Pixel coordinate grounding data:
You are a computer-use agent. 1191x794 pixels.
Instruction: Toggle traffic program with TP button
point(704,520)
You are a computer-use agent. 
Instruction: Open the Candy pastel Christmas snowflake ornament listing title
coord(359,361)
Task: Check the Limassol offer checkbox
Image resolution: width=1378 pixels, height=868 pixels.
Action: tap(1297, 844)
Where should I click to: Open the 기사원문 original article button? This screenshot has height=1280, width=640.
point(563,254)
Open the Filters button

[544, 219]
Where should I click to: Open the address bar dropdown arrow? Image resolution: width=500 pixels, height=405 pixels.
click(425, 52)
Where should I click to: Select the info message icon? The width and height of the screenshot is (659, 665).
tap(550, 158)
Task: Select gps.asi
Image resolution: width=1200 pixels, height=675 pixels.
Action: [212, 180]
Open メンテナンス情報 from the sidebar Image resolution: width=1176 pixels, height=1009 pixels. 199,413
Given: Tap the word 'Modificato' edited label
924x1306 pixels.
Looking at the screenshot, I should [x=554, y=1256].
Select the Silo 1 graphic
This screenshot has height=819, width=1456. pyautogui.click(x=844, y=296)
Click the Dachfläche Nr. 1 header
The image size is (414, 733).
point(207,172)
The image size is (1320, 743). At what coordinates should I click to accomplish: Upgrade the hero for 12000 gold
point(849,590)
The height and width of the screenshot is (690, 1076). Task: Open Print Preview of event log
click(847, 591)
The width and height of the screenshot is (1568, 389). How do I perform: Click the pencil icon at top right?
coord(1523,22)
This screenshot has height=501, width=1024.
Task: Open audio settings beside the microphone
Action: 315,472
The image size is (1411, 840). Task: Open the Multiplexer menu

## Try it
The answer should consist of every line above in which "agent" appears.

## Exercise result
You are a computer-use agent. 1191x794 pixels.
You are a computer-use agent. 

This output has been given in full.